Bringing together an interdisciplinary group of scholars, Post-Politics and Civil Society in Asian Cities examines how the concept of ‘post-politics’ has manifested across a range of Asian cities, and the impact this has had on state-society relationships in processes of urban governance.
This volume examines how the post-political framework—derived from the study of Western liberal democracies—applies to Asian cities. Appreciating that the region has undergone a distinctive trajectory of political development, and is currently governed under democratic or authoritarian regimes, the book articulates how post-political conditions have created obstacles or opportunities for civil society to assert its voice in urban governance.
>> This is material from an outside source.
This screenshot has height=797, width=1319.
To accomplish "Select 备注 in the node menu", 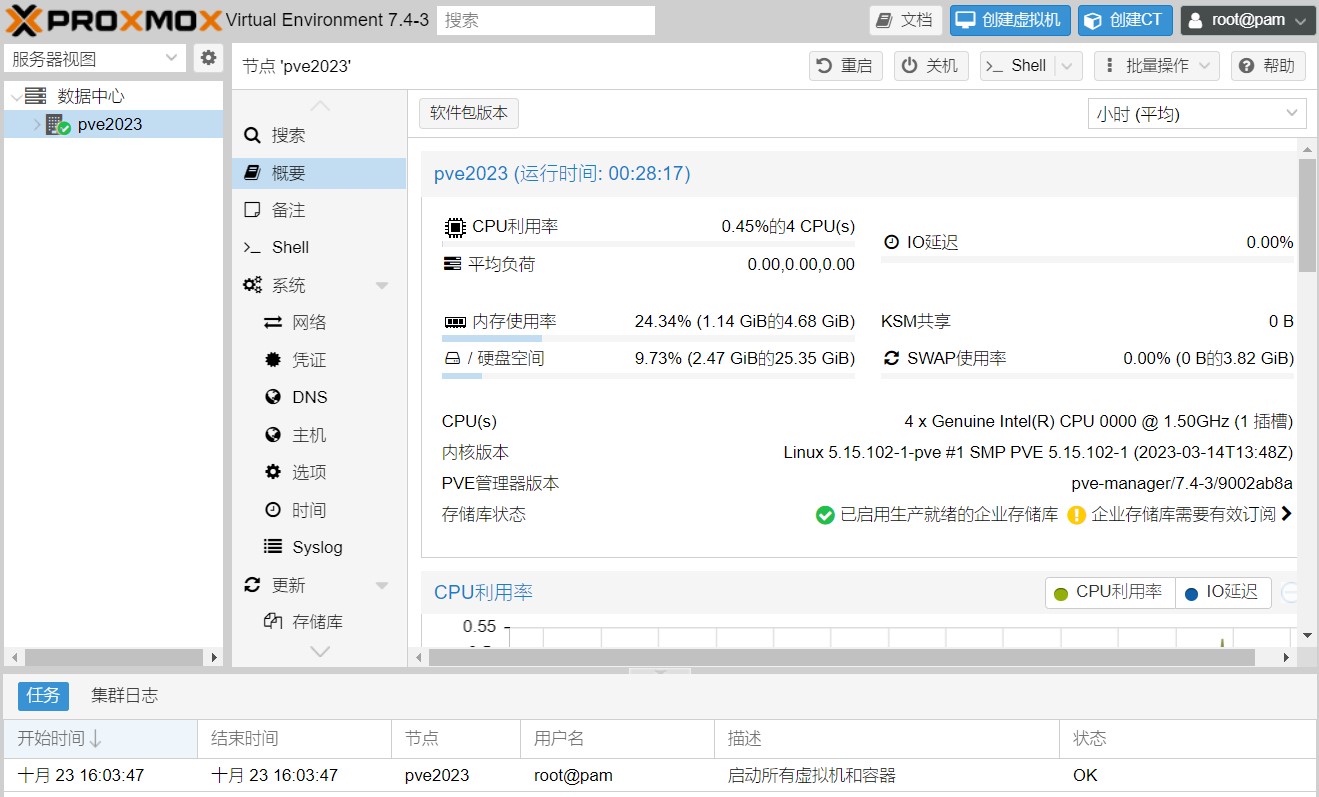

Chapters address the different ways in which Asian civil society groups strive to gain a stake in the development and management of cities, specifically by looking at their involvement in heritage and environmental governance, two inter-related components in discourses about establishing liveable cities for the future.
By providing in-depth case studies examining the varying degrees to which post-political ideologies have been enacted in urban governance across Central, South, Southeast, and East Asia, this book offers a useful and timely resource for students and scholars interested in urban studies, political science, Asian studies, geography, and sociology.
Table of Contents
Introduction: Theorising the post-political in Asian cities Sonia Lam-Knott, Creighton Connolly, And Kong Chong Ho
PART I Post-political governance in Asia
1. A return to the political?: Civil society and post-politics in authoritarian regimes David Matijasevich
2. Managing grievances in the age of post-politics: The relocation of communities for the Thilawa Special Economic Zone in Myanmar Tamas Wells
3. Emerging post-political city in Seoul U-Seok Seo
4. Back to the land: Post-political utopias of organic living Karl Beelan
PART II Post-politics in heritage governance
5. Between state and society: Heritage politics in urban China Yujie Zhu
6. ‘Connecting emotions through wells’: Heritage instrumentalisation, civic activism and urban sustainability in Quanzhou, China Yunci Cai
PART III Post-politics in environmental governance
7. Constructing space for participatory governance in Vietnam: Reflections from the Hanoi tree movement Seohee Kwak
8. Environmental civil activism in Central Asia: Emerging civil society governance and fragile relations with the state Reina Artur Kyzy
9. Post-political planning and insurgent mobilisation in the post-disaster city: The experience of Tacloban city, Philippines after typhoon Haiyan Dakila Kim P. Yee
Sonia Lam-Knott was a postdoctoral fellow in the Asian Urbanisms Cluster at the Asia Research Institute, National University of Singapore. She received her DPhil in anthropology from the University of Oxford in 2015, for her research on youth activism in Hong Kong. Her research explores the socio-political ambiguities in post-1997 Hong Kong, viewed through the lens of heritage politics, nostalgia, and vernacular experiences of the city. She has published in journals such as Asian Anthropology, Anthropology Matters, and Urban Studies, as well as in edited volumes.
Creighton Connolly is a lecturer in the School of Geography, University of Lincoln (UK), focussing on development studies and the Global South. He is an urban political ecologist by training, having received his PhD in geography from the University of Manchester, where he was a member of the European Network of Political Ecology (ENTITLE). His research focuses primarily on contestations over urban (re)development and environmental governance in peninsular Malaysia. He has published this work in numerous journals, including the International Journal of Urban and Regional Research (IJURR), Cultural Geographies, and Geoforum.
Kong Chong Ho was trained as an urban sociologist at the University of Chicago, and his research interests lie in neighbourhood and community development, heritage and place-making, the political economy of cities, and a more recent interest in higher education. He has produced edited volumes such as Service Industries and Asia Pacific Cities (2012, with Peter Daniels and Tom Hutton), and Advancing the Regional Commons in the New East Asia (2016, with Siriporn Wajjwalku and Osamu Yoshida). Forthcoming publications include Neighbourhoods for the City in Pacific Asia (2019).